▸ WHAT YOU ARE ASKED TO DO
Express the records starting at the line that contains "Sky Apartment (148, 1603)" and ending at the line that contains "Qui sommes-nous ? (896, 140)" as a JSON list of strings. Use one string per line, include both end lines, and omit blank lines.

** begin **

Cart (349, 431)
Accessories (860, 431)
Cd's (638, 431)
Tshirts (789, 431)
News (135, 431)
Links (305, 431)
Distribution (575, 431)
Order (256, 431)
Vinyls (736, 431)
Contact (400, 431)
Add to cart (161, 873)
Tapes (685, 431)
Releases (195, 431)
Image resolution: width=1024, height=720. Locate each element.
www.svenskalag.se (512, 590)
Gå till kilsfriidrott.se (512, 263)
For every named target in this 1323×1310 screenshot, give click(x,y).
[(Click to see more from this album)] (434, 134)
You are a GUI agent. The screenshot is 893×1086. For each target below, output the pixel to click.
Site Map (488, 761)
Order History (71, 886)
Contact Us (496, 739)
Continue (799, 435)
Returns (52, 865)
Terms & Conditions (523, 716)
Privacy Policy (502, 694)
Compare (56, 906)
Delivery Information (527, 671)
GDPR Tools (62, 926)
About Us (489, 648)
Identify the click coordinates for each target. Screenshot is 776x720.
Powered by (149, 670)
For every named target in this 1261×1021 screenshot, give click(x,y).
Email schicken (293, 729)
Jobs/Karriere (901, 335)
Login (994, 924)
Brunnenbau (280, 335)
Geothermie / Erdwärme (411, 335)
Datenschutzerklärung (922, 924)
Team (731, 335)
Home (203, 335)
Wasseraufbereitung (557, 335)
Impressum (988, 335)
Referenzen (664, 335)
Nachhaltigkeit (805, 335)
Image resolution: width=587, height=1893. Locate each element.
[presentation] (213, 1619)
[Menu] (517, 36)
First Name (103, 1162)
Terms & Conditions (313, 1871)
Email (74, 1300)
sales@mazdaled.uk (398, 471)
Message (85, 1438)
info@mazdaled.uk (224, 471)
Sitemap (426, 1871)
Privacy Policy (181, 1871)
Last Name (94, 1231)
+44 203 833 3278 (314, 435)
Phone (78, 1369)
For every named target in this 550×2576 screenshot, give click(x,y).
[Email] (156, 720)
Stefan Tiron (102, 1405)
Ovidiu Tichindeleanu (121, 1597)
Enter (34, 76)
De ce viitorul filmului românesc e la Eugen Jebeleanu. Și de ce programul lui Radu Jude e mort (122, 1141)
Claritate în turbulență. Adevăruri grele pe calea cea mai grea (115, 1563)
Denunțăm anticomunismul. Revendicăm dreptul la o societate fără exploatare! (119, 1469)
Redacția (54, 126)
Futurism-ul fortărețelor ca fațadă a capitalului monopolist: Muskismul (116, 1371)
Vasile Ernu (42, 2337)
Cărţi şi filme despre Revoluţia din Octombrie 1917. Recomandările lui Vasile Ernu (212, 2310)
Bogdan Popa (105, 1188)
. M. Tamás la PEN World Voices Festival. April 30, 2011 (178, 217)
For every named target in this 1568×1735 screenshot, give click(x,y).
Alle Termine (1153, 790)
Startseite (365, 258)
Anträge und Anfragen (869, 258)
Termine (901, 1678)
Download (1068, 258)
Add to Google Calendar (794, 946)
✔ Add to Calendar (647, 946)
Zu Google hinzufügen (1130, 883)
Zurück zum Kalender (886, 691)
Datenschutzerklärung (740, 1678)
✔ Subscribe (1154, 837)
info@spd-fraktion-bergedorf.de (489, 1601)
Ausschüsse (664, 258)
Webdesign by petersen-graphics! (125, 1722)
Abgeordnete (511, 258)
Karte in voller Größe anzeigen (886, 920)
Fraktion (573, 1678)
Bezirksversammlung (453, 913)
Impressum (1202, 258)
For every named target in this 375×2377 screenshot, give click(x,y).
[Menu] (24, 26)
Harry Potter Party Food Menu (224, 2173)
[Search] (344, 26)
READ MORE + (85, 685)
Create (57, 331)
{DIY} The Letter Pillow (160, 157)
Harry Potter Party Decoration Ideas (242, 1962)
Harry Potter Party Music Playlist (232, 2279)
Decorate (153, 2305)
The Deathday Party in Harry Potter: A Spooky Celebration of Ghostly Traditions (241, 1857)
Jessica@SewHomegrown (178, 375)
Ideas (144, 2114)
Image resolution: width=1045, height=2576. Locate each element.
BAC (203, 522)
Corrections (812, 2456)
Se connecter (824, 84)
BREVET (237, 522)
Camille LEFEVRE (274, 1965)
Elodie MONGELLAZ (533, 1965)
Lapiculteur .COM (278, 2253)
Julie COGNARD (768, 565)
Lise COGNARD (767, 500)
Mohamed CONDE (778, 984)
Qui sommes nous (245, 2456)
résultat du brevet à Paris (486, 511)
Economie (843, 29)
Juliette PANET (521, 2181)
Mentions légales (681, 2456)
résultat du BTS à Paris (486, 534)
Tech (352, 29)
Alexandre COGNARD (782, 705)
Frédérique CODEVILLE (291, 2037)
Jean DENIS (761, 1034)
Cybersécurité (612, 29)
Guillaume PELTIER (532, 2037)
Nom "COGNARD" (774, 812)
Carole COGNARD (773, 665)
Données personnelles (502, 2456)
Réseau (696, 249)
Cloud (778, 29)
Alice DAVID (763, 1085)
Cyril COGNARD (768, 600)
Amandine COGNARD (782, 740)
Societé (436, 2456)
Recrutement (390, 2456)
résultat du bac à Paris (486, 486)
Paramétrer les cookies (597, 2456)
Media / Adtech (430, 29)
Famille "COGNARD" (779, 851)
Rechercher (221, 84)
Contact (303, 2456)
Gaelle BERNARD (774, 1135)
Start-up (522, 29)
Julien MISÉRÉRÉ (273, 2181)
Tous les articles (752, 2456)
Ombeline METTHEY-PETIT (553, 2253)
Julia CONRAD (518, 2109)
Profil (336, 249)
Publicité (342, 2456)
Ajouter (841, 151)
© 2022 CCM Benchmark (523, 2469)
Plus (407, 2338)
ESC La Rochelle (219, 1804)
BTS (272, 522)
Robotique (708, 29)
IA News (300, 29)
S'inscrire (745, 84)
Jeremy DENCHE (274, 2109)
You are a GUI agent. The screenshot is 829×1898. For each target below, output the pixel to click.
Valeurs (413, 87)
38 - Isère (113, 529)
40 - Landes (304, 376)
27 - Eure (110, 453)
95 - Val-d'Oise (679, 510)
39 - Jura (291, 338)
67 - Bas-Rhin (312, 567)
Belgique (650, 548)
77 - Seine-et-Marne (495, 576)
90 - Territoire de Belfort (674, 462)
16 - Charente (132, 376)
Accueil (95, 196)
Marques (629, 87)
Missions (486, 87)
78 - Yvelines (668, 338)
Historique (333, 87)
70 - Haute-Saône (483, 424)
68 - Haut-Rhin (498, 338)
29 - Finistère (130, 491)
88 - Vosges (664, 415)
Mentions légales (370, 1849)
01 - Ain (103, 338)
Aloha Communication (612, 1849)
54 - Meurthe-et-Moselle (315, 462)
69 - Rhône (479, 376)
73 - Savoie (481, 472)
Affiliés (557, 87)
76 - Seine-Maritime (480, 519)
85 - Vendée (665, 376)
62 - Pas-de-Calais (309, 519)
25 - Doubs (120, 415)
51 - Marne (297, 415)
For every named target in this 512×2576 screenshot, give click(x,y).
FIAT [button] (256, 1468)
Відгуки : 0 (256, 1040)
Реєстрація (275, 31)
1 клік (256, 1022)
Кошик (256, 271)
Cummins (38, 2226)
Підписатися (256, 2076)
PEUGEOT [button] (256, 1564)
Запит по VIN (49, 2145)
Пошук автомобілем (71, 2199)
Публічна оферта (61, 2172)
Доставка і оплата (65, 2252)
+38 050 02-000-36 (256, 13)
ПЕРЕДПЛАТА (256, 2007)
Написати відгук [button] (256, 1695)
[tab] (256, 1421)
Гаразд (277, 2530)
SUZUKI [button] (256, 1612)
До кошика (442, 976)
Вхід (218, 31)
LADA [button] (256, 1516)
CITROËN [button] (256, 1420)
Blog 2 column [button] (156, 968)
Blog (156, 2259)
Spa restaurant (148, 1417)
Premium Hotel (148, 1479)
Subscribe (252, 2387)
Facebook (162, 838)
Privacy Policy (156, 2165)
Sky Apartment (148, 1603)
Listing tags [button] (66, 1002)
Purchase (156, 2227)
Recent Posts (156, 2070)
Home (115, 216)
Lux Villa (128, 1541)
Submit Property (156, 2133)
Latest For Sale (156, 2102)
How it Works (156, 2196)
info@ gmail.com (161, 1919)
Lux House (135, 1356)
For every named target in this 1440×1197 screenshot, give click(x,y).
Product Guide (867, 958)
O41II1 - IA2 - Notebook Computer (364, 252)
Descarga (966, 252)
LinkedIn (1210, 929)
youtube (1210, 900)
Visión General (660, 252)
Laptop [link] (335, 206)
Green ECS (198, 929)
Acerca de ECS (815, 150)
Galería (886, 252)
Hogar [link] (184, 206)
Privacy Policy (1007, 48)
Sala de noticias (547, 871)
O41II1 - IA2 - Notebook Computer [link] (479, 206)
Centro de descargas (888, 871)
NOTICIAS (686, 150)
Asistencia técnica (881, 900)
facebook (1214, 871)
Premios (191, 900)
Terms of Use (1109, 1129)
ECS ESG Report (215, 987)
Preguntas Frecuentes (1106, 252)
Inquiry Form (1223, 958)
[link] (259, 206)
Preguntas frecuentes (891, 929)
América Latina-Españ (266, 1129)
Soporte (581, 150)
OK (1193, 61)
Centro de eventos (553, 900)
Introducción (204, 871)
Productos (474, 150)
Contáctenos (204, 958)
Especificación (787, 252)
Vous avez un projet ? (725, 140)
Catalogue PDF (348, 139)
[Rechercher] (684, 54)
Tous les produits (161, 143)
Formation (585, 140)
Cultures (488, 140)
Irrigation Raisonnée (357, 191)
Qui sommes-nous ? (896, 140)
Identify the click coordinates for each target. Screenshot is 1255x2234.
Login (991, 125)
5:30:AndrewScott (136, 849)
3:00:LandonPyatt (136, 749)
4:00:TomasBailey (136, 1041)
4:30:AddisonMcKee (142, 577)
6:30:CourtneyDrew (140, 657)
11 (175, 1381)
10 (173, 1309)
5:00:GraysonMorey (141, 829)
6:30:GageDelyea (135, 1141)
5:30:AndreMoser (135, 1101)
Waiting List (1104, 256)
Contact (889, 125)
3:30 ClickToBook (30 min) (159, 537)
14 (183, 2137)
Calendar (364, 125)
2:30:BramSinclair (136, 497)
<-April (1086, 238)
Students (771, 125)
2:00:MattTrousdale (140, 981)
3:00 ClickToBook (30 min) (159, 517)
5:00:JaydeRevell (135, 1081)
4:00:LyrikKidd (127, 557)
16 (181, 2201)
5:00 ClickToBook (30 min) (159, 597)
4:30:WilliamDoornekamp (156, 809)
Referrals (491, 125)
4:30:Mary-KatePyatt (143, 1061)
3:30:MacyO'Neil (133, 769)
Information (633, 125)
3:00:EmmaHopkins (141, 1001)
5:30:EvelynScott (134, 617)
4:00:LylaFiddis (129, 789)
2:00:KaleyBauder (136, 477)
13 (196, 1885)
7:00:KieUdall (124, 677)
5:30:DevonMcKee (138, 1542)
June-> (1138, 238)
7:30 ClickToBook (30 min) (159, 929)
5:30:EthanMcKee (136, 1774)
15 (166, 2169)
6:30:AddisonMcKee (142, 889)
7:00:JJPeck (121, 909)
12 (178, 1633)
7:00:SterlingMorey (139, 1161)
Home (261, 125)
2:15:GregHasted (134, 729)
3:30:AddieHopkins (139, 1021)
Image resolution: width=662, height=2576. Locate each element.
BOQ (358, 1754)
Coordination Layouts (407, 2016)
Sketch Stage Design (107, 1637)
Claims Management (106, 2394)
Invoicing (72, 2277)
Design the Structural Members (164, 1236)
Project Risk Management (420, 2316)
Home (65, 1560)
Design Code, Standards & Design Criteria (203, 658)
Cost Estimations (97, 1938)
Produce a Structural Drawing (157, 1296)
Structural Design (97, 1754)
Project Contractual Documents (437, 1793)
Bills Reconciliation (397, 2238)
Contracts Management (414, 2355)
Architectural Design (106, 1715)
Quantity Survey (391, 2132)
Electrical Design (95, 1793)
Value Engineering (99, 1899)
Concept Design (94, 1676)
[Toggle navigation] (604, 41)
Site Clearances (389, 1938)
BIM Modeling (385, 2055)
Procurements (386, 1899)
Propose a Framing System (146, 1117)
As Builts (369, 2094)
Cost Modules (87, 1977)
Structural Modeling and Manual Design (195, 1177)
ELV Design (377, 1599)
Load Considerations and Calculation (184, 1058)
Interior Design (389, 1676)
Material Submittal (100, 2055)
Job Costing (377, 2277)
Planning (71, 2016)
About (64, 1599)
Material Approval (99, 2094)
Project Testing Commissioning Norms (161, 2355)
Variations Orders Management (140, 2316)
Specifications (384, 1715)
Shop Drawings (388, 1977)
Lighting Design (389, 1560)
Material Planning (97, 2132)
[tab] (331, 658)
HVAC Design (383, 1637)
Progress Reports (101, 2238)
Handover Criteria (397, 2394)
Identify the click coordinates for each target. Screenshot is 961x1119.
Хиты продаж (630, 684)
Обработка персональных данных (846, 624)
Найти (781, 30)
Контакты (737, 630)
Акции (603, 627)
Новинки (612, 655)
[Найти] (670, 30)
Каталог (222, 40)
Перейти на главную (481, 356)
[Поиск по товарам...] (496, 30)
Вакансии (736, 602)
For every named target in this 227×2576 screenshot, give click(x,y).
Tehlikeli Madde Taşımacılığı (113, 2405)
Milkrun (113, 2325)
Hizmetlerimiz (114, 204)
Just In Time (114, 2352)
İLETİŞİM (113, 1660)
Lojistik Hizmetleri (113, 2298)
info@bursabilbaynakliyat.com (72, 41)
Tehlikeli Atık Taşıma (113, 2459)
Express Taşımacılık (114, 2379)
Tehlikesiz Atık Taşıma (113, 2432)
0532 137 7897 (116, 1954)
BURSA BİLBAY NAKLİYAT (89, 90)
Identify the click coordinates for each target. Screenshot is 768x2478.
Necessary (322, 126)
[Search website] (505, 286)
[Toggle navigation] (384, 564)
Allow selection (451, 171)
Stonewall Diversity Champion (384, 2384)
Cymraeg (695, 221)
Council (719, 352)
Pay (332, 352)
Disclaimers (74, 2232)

** end **

▸ RESULT FOR THIS EXERCISE
[
  "Sky Apartment (148, 1603)",
  "Listing tags [button] (66, 1002)",
  "Purchase (156, 2227)",
  "Recent Posts (156, 2070)",
  "Home (115, 216)",
  "Lux Villa (128, 1541)",
  "Submit Property (156, 2133)",
  "Latest For Sale (156, 2102)",
  "How it Works (156, 2196)",
  "info@ gmail.com (161, 1919)",
  "Lux House (135, 1356)",
  "For every named target in this 1440×1197 screenshot, give click(x,y).",
  "Product Guide (867, 958)",
  "O41II1 - IA2 - Notebook Computer (364, 252)",
  "Descarga (966, 252)",
  "LinkedIn (1210, 929)",
  "youtube (1210, 900)",
  "Visión General (660, 252)",
  "Laptop [link] (335, 206)",
  "Green ECS (198, 929)",
  "Acerca de ECS (815, 150)",
  "Galería (886, 252)",
  "Hogar [link] (184, 206)",
  "Privacy Policy (1007, 48)",
  "Sala de noticias (547, 871)",
  "O41II1 - IA2 - Notebook Computer [link] (479, 206)",
  "Centro de descargas (888, 871)",
  "NOTICIAS (686, 150)",
  "Asistencia técnica (881, 900)",
  "facebook (1214, 871)",
  "Premios (191, 900)",
  "Terms of Use (1109, 1129)",
  "ECS ESG Report (215, 987)",
  "Preguntas Frecuentes (1106, 252)",
  "Inquiry Form (1223, 958)",
  "[link] (259, 206)",
  "Preguntas frecuentes (891, 929)",
  "América Latina-Españ (266, 1129)",
  "Soporte (581, 150)",
  "OK (1193, 61)",
  "Centro de eventos (553, 900)",
  "Introducción (204, 871)",
  "Productos (474, 150)",
  "Contáctenos (204, 958)",
  "Especificación (787, 252)",
  "Vous avez un projet ? (725, 140)",
  "Catalogue PDF (348, 139)",
  "[Rechercher] (684, 54)",
  "Tous les produits (161, 143)",
  "Formation (585, 140)",
  "Cultures (488, 140)",
  "Irrigation Raisonnée (357, 191)",
  "Qui sommes-nous ? (896, 140)"
]